Seattle’s middle linebacker Bobb Wagner a key factor in Seahawks’ improving run defense

Wagner.jpg



By Bob Condotta
Seattle Times staff reporter


RENTON – After their defense fell into a midseason lull stopping the run, Seahawks coaches — to use the football vernacular — asked Bobby Wagner to take his play to another level.

First, though, Wagner had to return to form.

The middle linebacker was off to a good start to the season before spraining his ankle in Week 5 at Indianapolis. He then made what coach Pete Carroll called a surprisingly fast recovery and missed only two games.

In his first two games back, though, St. Louis (200 yards) and Tampa Bay (205) rushed for a combined 405 yards in almost pulling off upsets of the heavily favored Seahawks.

Wagner won’t say he shouldn’t have played. But he admits he wasn’t fully recovered.

“I definitely felt like I was capable of playing,’’ Wagner said. “Was I playing in some pain? I was playing in a little bit of pain. But it wasn’t enough to be like ‘All right, nah, I can’t do it.’ ’’

Still, as Wagner said, “I feel 100 percent (now). I feel great. And I think it’s showing.’’

In fact, teammates and coaches rave about Wagner’s play the past month, which coincides with the Seahawks having become as stout against the run as at any time all season.

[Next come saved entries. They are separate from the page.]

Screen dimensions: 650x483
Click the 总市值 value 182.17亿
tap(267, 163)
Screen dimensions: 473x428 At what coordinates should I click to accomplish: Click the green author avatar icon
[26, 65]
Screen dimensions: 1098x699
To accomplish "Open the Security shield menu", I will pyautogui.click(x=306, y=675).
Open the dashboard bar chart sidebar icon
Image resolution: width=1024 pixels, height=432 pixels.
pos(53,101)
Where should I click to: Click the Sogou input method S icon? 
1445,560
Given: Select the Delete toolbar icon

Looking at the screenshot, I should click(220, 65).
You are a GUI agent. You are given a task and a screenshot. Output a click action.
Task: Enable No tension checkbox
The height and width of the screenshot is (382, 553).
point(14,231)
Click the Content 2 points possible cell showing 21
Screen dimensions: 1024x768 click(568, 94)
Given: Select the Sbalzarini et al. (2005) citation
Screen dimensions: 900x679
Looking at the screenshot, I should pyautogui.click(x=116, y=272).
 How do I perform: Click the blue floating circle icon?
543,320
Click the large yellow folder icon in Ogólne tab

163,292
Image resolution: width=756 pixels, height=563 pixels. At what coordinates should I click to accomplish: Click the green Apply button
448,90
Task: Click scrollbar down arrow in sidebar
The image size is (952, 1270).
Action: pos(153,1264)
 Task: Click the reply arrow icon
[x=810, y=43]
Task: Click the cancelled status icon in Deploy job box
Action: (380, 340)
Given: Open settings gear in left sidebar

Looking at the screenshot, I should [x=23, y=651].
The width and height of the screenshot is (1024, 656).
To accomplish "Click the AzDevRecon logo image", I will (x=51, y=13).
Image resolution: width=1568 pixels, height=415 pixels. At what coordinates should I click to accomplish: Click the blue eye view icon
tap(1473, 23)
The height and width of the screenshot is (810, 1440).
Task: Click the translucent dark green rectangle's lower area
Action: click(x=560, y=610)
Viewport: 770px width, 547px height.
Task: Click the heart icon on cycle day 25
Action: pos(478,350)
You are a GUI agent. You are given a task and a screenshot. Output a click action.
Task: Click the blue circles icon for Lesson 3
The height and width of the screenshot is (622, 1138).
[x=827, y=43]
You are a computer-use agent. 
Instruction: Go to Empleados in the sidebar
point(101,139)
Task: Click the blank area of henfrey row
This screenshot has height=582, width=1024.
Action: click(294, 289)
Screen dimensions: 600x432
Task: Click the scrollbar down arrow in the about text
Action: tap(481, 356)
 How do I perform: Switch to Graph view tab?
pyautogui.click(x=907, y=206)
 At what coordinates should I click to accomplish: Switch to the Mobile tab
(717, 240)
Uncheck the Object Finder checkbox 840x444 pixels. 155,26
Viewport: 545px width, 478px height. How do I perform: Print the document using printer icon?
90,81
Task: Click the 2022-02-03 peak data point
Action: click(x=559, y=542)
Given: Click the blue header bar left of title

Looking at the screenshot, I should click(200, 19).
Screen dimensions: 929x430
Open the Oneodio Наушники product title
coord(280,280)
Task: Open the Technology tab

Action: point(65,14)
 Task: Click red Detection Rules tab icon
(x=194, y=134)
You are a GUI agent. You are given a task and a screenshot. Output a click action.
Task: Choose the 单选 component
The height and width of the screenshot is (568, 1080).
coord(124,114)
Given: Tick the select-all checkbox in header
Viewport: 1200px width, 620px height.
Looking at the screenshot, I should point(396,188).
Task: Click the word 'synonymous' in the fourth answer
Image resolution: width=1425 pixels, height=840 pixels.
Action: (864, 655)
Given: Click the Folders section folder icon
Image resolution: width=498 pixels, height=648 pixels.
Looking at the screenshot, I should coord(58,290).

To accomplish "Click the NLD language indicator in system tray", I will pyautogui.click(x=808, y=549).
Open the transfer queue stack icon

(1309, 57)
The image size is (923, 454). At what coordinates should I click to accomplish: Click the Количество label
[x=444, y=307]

Wagner has 50 tackles in the past five games as the Seahawks have allowed just 76.8 rushing yards a game (compared to a season average of 101.6).

“Bobby Wagner is instrumental in what we do,’’ said defensive coordinator Dan Quinn. “And in the run game, you really have a sense that there’s even another level to go to from understanding in terms of the technique and what we want to play. That’s really the constant challenge that we put on the guys. Can you get better again? Can you now work your skills even harder?

“He’s one of the players that we’ve recognized as a guy, can he take it up to even another spot and keep working and keep working? (He was one) that we tried to identify to say can you pick it up and get even sharper in that area, and he certainly has.”

Or as teammate Richard Sherman put it: “He’s picked up his game and is starting to play like an All-Pro.’’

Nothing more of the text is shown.